Copy out the records below word for word, with nothing changed.

>> begin Task inputs

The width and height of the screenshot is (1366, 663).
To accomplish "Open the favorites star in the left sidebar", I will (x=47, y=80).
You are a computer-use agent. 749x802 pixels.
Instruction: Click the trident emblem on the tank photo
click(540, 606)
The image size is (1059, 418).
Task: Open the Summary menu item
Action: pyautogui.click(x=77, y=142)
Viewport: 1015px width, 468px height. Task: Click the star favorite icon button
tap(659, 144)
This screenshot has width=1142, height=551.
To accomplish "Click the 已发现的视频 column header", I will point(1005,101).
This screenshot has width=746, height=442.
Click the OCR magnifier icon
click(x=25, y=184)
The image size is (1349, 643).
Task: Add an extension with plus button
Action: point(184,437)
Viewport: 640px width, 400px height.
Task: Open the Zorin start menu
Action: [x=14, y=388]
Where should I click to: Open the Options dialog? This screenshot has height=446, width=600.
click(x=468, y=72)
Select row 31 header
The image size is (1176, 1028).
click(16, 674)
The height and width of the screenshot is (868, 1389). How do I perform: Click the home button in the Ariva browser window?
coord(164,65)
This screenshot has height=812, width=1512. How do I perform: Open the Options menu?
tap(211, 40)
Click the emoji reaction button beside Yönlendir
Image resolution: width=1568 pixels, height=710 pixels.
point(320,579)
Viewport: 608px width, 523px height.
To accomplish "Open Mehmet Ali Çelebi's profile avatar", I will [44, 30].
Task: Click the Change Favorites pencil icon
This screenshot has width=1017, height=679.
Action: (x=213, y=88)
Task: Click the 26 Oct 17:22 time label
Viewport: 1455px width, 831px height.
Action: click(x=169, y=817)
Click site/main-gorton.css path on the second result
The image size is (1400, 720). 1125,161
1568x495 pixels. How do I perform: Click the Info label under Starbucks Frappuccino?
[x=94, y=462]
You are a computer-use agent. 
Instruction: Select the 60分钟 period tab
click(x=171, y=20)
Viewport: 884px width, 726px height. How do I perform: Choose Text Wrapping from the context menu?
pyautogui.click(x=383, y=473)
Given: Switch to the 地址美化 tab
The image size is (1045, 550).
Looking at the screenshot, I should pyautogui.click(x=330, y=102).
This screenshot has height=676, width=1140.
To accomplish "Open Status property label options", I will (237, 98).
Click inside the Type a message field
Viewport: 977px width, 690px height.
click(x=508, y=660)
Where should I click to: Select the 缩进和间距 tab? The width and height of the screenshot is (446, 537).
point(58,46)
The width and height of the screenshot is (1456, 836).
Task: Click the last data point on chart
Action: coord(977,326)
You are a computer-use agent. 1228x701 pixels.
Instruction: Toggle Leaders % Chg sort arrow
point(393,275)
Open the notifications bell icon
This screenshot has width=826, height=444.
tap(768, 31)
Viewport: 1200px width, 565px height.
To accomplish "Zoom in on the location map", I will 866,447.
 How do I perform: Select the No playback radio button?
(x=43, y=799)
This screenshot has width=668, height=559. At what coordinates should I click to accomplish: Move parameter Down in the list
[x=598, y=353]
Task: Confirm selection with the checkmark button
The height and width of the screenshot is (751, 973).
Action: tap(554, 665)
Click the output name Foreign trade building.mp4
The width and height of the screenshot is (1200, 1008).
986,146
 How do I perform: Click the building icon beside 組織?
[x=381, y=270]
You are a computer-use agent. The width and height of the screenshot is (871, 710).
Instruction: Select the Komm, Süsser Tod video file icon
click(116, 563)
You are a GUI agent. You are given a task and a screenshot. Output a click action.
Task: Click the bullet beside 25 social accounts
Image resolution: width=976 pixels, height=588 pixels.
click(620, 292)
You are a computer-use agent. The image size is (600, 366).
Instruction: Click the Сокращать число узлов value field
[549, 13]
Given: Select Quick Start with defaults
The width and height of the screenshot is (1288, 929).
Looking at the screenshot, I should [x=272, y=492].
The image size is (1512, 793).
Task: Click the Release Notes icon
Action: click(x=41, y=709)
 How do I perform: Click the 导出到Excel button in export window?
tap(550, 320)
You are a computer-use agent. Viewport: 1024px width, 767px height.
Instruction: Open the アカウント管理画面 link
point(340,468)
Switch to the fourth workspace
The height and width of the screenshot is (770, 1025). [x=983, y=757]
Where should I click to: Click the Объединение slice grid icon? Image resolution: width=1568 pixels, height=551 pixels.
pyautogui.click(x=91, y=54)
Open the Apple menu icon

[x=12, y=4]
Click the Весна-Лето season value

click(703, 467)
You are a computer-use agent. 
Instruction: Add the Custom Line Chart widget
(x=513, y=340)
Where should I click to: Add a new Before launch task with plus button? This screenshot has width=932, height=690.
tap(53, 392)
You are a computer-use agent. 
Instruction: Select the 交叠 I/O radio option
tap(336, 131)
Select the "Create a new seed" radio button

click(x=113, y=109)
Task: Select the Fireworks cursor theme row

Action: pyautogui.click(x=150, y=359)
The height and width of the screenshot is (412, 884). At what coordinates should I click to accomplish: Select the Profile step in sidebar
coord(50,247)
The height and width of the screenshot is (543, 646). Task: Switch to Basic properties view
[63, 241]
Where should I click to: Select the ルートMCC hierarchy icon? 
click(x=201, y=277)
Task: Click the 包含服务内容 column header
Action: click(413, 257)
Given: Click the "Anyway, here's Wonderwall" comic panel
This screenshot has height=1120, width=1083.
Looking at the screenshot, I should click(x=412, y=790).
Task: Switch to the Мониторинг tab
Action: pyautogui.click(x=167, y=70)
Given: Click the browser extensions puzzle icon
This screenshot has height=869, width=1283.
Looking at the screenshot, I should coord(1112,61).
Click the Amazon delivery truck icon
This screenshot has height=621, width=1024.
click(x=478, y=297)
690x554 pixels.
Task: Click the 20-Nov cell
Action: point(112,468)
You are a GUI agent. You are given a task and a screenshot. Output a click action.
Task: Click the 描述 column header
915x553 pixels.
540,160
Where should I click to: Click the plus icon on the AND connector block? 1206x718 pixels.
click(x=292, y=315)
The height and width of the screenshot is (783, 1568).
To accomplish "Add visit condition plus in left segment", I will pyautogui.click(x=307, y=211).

>> end Task inputs

## The completed task
The width and height of the screenshot is (1366, 663).
To accomplish "Open the favorites star in the left sidebar", I will (x=47, y=80).
You are a computer-use agent. 749x802 pixels.
Instruction: Click the trident emblem on the tank photo
click(540, 606)
The image size is (1059, 418).
Task: Open the Summary menu item
Action: pyautogui.click(x=77, y=142)
Viewport: 1015px width, 468px height. Task: Click the star favorite icon button
tap(659, 144)
This screenshot has width=1142, height=551.
To accomplish "Click the 已发现的视频 column header", I will point(1005,101).
This screenshot has width=746, height=442.
Click the OCR magnifier icon
click(x=25, y=184)
The image size is (1349, 643).
Task: Add an extension with plus button
Action: point(184,437)
Viewport: 640px width, 400px height.
Task: Open the Zorin start menu
Action: [x=14, y=388]
Where should I click to: Open the Options dialog? This screenshot has height=446, width=600.
click(x=468, y=72)
Select row 31 header
The image size is (1176, 1028).
click(16, 674)
The height and width of the screenshot is (868, 1389). How do I perform: Click the home button in the Ariva browser window?
coord(164,65)
This screenshot has height=812, width=1512. How do I perform: Open the Options menu?
tap(211, 40)
Click the emoji reaction button beside Yönlendir
Image resolution: width=1568 pixels, height=710 pixels.
point(320,579)
Viewport: 608px width, 523px height.
To accomplish "Open Mehmet Ali Çelebi's profile avatar", I will [44, 30].
Task: Click the Change Favorites pencil icon
This screenshot has width=1017, height=679.
Action: (x=213, y=88)
Task: Click the 26 Oct 17:22 time label
Viewport: 1455px width, 831px height.
Action: click(x=169, y=817)
Click site/main-gorton.css path on the second result
The image size is (1400, 720). 1125,161
1568x495 pixels. How do I perform: Click the Info label under Starbucks Frappuccino?
[x=94, y=462]
You are a computer-use agent. 
Instruction: Select the 60分钟 period tab
click(x=171, y=20)
Viewport: 884px width, 726px height. How do I perform: Choose Text Wrapping from the context menu?
pyautogui.click(x=383, y=473)
Given: Switch to the 地址美化 tab
The image size is (1045, 550).
Looking at the screenshot, I should pyautogui.click(x=330, y=102).
This screenshot has height=676, width=1140.
To accomplish "Open Status property label options", I will (237, 98).
Click inside the Type a message field
Viewport: 977px width, 690px height.
click(x=508, y=660)
Where should I click to: Select the 缩进和间距 tab? The width and height of the screenshot is (446, 537).
point(58,46)
The width and height of the screenshot is (1456, 836).
Task: Click the last data point on chart
Action: coord(977,326)
You are a computer-use agent. 1228x701 pixels.
Instruction: Toggle Leaders % Chg sort arrow
point(393,275)
Open the notifications bell icon
This screenshot has width=826, height=444.
tap(768, 31)
Viewport: 1200px width, 565px height.
To accomplish "Zoom in on the location map", I will 866,447.
 How do I perform: Select the No playback radio button?
(x=43, y=799)
This screenshot has width=668, height=559. At what coordinates should I click to accomplish: Move parameter Down in the list
[x=598, y=353]
Task: Confirm selection with the checkmark button
The height and width of the screenshot is (751, 973).
Action: tap(554, 665)
Click the output name Foreign trade building.mp4
The width and height of the screenshot is (1200, 1008).
986,146
 How do I perform: Click the building icon beside 組織?
[x=381, y=270]
You are a computer-use agent. The width and height of the screenshot is (871, 710).
Instruction: Select the Komm, Süsser Tod video file icon
click(116, 563)
You are a GUI agent. You are given a task and a screenshot. Output a click action.
Task: Click the bullet beside 25 social accounts
Image resolution: width=976 pixels, height=588 pixels.
click(620, 292)
You are a computer-use agent. The image size is (600, 366).
Instruction: Click the Сокращать число узлов value field
[549, 13]
Given: Select Quick Start with defaults
The width and height of the screenshot is (1288, 929).
Looking at the screenshot, I should [x=272, y=492].
The image size is (1512, 793).
Task: Click the Release Notes icon
Action: click(x=41, y=709)
 How do I perform: Click the 导出到Excel button in export window?
tap(550, 320)
You are a computer-use agent. Viewport: 1024px width, 767px height.
Instruction: Open the アカウント管理画面 link
point(340,468)
Switch to the fourth workspace
The height and width of the screenshot is (770, 1025). [x=983, y=757]
Where should I click to: Click the Объединение slice grid icon? Image resolution: width=1568 pixels, height=551 pixels.
pyautogui.click(x=91, y=54)
Open the Apple menu icon

[x=12, y=4]
Click the Весна-Лето season value

click(703, 467)
You are a computer-use agent. 
Instruction: Add the Custom Line Chart widget
(x=513, y=340)
Where should I click to: Add a new Before launch task with plus button? This screenshot has width=932, height=690.
tap(53, 392)
You are a computer-use agent. 
Instruction: Select the 交叠 I/O radio option
tap(336, 131)
Select the "Create a new seed" radio button

click(x=113, y=109)
Task: Select the Fireworks cursor theme row

Action: pyautogui.click(x=150, y=359)
The height and width of the screenshot is (412, 884). At what coordinates should I click to accomplish: Select the Profile step in sidebar
coord(50,247)
The height and width of the screenshot is (543, 646). Task: Switch to Basic properties view
[63, 241]
Where should I click to: Select the ルートMCC hierarchy icon? 
click(x=201, y=277)
Task: Click the 包含服务内容 column header
Action: click(413, 257)
Given: Click the "Anyway, here's Wonderwall" comic panel
This screenshot has height=1120, width=1083.
Looking at the screenshot, I should click(x=412, y=790).
Task: Switch to the Мониторинг tab
Action: pyautogui.click(x=167, y=70)
Given: Click the browser extensions puzzle icon
This screenshot has height=869, width=1283.
Looking at the screenshot, I should coord(1112,61).
Click the Amazon delivery truck icon
This screenshot has height=621, width=1024.
click(x=478, y=297)
690x554 pixels.
Task: Click the 20-Nov cell
Action: point(112,468)
You are a GUI agent. You are given a task and a screenshot. Output a click action.
Task: Click the 描述 column header
915x553 pixels.
540,160
Where should I click to: Click the plus icon on the AND connector block? 1206x718 pixels.
click(x=292, y=315)
The height and width of the screenshot is (783, 1568).
To accomplish "Add visit condition plus in left segment", I will pyautogui.click(x=307, y=211).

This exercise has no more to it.